[Stored items from a collection]

⁂

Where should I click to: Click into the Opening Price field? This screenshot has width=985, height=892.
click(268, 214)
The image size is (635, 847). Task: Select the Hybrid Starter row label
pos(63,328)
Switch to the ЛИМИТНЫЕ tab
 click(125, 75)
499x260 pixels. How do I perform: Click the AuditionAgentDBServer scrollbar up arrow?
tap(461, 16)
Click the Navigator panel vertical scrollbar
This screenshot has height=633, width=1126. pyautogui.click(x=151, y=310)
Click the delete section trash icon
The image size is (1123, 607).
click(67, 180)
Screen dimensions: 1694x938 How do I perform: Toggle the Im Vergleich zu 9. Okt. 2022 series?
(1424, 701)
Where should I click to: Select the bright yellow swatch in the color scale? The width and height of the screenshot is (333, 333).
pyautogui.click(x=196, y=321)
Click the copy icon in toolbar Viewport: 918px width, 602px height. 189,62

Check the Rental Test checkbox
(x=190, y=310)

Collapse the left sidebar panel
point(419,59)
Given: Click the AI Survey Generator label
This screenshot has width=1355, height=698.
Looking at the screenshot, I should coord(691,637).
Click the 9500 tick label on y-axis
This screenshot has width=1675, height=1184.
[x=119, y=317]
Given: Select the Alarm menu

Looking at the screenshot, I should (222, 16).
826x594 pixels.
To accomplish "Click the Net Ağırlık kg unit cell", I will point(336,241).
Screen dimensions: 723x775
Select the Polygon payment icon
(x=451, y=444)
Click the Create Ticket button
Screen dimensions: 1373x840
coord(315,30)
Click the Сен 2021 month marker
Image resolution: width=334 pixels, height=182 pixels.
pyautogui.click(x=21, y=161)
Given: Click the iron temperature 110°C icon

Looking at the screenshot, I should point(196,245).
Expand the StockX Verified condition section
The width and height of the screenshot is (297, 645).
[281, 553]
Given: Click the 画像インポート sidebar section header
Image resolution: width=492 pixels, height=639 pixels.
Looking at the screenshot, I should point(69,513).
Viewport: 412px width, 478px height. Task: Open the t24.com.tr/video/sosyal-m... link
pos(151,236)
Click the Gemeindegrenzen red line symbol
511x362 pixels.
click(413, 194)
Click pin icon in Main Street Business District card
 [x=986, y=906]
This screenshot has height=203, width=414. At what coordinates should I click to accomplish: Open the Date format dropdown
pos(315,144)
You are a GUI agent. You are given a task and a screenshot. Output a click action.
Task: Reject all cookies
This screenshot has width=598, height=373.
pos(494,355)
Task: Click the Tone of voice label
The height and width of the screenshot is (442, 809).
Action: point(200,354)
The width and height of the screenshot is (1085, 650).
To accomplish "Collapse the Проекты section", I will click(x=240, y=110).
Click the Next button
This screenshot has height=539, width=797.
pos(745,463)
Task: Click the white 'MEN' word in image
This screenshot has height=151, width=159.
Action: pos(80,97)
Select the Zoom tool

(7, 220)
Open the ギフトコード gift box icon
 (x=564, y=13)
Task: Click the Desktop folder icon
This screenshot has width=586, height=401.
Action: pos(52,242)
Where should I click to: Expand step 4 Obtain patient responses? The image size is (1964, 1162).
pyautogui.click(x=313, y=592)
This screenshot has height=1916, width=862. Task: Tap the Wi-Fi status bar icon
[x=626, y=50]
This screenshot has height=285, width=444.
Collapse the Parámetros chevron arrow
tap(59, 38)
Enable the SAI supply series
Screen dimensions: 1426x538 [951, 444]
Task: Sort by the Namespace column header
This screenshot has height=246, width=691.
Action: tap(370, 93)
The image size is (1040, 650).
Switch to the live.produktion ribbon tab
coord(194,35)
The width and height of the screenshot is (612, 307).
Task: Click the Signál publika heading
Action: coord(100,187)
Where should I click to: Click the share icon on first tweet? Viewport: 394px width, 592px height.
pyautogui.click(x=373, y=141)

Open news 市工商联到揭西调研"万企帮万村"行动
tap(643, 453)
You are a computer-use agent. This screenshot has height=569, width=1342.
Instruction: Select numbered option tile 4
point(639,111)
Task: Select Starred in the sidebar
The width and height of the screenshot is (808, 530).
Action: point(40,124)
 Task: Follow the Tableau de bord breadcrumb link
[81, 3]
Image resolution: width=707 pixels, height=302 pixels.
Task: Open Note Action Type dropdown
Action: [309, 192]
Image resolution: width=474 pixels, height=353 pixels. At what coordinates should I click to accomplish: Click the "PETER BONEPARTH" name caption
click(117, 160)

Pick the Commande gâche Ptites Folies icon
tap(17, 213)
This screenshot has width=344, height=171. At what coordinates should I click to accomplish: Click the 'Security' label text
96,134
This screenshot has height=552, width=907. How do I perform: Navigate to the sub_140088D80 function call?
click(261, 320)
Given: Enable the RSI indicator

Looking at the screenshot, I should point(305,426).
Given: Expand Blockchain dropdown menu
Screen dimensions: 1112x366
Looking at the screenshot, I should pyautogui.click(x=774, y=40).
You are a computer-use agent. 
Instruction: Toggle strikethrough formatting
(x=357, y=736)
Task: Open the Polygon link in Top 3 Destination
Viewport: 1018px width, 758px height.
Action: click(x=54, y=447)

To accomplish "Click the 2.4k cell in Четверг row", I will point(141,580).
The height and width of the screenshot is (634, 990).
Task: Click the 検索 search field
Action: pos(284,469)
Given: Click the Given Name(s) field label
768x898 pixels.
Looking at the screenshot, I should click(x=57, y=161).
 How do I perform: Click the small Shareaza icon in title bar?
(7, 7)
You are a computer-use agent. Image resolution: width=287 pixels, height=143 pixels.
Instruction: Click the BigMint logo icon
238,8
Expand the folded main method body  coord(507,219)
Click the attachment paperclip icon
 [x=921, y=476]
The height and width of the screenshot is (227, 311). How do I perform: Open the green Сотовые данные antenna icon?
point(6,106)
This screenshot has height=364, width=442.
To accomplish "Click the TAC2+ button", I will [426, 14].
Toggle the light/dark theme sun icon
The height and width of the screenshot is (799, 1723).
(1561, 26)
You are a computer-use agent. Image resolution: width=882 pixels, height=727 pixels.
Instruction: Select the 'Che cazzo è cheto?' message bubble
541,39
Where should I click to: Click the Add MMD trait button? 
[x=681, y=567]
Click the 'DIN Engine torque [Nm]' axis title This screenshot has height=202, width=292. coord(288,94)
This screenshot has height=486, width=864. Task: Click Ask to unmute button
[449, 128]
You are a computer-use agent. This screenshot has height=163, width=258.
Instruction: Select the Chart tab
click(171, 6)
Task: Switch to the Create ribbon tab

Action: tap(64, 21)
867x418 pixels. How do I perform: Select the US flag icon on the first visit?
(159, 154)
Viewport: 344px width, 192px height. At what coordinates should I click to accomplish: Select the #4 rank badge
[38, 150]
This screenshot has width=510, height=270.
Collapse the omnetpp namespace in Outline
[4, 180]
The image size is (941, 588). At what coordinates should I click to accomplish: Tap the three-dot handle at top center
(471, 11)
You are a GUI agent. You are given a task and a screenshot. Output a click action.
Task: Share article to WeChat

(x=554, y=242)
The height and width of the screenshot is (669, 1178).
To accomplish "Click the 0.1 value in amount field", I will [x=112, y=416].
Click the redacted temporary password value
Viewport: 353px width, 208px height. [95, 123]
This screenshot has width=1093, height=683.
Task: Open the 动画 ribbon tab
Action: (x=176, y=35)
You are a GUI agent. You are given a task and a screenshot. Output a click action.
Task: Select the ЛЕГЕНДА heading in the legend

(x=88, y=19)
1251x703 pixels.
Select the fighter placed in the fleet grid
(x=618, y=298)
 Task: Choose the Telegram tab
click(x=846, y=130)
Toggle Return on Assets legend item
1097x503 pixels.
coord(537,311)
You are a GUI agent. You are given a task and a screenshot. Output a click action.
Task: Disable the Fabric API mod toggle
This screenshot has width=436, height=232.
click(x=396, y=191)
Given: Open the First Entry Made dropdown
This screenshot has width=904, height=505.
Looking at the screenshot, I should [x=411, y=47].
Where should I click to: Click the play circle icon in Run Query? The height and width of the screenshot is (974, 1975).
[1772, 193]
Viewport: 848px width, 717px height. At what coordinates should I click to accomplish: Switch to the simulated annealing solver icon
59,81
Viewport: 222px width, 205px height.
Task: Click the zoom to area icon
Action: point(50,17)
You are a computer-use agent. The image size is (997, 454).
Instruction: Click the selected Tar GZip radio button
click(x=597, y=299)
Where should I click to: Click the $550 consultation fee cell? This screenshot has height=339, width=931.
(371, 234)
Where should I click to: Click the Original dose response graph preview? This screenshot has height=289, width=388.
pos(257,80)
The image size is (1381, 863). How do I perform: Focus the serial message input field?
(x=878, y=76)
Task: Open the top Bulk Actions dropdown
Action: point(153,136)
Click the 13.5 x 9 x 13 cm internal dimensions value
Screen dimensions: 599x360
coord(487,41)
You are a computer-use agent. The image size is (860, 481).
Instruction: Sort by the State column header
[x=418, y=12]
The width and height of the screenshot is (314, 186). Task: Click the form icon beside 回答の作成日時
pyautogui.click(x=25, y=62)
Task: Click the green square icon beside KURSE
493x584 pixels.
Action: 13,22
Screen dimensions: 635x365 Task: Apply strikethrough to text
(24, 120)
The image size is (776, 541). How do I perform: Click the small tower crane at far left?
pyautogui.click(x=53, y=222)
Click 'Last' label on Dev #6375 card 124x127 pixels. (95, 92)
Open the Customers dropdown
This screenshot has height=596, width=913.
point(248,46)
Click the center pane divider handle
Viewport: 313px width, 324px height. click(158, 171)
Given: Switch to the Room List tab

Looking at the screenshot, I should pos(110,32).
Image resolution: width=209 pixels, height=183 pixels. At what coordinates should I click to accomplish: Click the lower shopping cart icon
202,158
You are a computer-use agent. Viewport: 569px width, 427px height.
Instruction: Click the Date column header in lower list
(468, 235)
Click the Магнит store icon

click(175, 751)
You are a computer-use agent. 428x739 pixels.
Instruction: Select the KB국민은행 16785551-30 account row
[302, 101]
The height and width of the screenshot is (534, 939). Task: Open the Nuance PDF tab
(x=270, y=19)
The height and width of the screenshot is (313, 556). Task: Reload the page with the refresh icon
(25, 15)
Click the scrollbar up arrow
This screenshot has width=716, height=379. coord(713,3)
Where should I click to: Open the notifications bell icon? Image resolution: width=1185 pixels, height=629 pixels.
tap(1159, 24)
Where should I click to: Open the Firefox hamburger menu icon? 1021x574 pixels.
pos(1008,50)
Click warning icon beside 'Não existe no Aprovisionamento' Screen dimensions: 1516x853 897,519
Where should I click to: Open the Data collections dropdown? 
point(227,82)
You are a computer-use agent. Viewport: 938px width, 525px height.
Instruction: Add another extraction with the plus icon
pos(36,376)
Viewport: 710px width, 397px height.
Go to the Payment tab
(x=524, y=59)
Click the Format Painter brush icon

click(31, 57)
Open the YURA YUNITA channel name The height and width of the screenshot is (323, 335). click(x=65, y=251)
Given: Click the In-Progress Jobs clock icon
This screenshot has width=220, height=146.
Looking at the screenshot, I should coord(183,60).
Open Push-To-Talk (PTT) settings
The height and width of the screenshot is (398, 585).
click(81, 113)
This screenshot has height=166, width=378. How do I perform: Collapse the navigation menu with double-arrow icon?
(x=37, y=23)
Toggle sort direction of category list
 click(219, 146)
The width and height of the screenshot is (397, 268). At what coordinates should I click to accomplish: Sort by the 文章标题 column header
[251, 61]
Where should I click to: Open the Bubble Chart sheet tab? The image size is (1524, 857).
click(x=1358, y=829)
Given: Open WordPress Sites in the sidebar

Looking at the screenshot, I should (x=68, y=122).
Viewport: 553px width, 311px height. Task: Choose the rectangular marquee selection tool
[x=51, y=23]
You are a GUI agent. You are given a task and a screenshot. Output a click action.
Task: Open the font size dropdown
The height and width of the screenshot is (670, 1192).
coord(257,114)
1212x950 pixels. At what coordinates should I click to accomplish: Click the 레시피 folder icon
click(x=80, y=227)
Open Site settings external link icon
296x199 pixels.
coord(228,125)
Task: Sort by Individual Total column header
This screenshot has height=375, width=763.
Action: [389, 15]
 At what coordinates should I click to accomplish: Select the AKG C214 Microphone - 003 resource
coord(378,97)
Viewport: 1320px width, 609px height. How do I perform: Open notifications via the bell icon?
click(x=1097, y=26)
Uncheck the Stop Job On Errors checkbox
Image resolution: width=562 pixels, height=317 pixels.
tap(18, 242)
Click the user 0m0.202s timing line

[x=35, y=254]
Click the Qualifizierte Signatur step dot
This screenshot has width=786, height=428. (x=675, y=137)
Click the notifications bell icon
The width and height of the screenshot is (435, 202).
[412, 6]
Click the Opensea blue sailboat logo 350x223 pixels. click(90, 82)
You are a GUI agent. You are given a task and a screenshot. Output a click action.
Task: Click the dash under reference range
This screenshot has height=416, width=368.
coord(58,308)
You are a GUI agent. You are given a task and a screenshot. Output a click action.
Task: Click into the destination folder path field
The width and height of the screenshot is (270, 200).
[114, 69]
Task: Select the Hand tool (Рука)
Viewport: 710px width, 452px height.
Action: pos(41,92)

⁂

JOB:
Extract the lines from the one containing "You are a computer-use agent. The image size is (860, 481)." through the one containing "pyautogui.click(x=25, y=62)", both included, and repeat them exactly.

SOLUTION BELOW:
You are a computer-use agent. The image size is (860, 481).
Instruction: Sort by the State column header
[x=418, y=12]
The width and height of the screenshot is (314, 186). Task: Click the form icon beside 回答の作成日時
pyautogui.click(x=25, y=62)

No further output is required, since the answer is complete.